8 Ways to Answer Your Kids' Complaints on Vacation

1. "This is boring..."
Answer: Pretend you are one of the Irish Tenors and sing "Danny Boy" at the top of your voice while occasionally dabbing your eyes with a Kleenex."
2. "It's taking too long to get there..." 
Answer: Tell the kids, "The people we're going to visit serve stewed spinach and frozen ox tongue for breakfast and lunch every day. Still want us to step on it?"
3. "I'd rather be back home in my own room..."
Answer: Hold up an envelope and tear it in half again and again and say, "You're absolutely right. I always told your grandparents these tickets to Disneyland were a stupid idea from the very beginning."
4. "I think we need to stop, I'm feeling sick..." Answer: "I'm so sorry, sweetheart. But don't worry...look up... I've taped a lunch bag on the car ceiling above each seat."
5. "She's sitting on my side of the seat. Tell her to move over..."
Answer: Crawl over the back seat between them and attempt to stand on your head on the floor of the car while flailing your legs in the air shouting, "Danger...danger...Will Smith...intruder detected....danger...."
6. "You promised this would be fun..." 
Answer: Produce two oxygen masks from the glove compartment, putting one on your husband's face and the other on your own. Breathe deeply then start laughing hysterically. Keep laughing until you are crying, While you both are still unable to speak scratch out the words, "Laughing Gas" on a piece of paper. Offer to share your masks with the kids.
7. "There's nothing I like to eat here..." 

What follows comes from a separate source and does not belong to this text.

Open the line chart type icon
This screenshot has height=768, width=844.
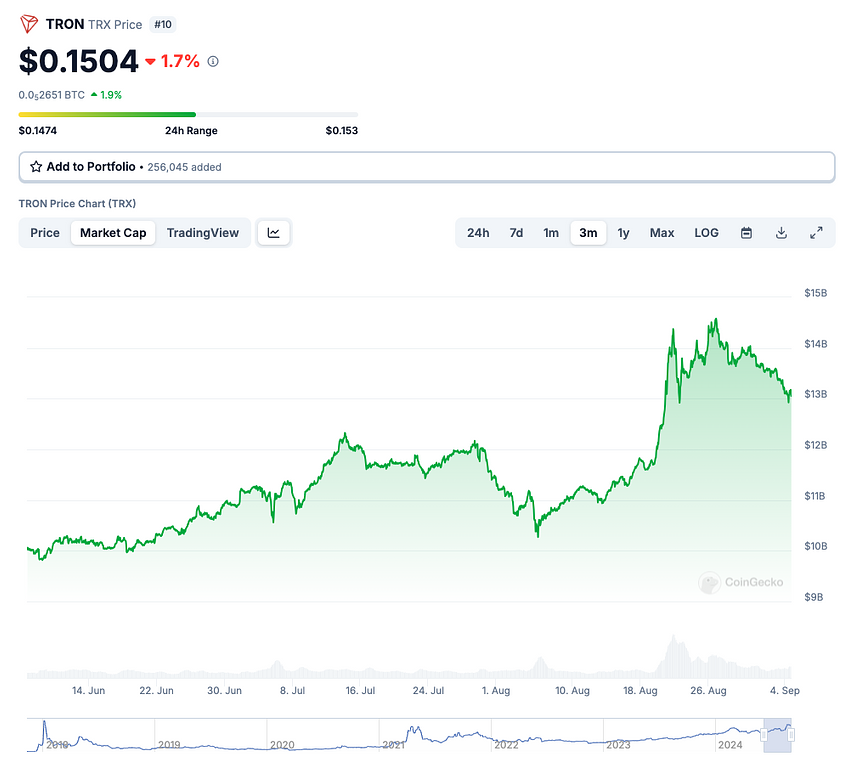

Answer: Bring along some large granola pieces poured into a dog food bag. Pour them out in a dish at the restaurant and start eating with just your mouth. Look up occasionally and bark. When you're finished say, "'re right. This tastes so much better. Here, you try some."
8. "We never have enough money to have any real fun..."
Answer: "Money doesn't grow on trees.
Second Answer: "Actually money does grow on trees, because it's made out of paper."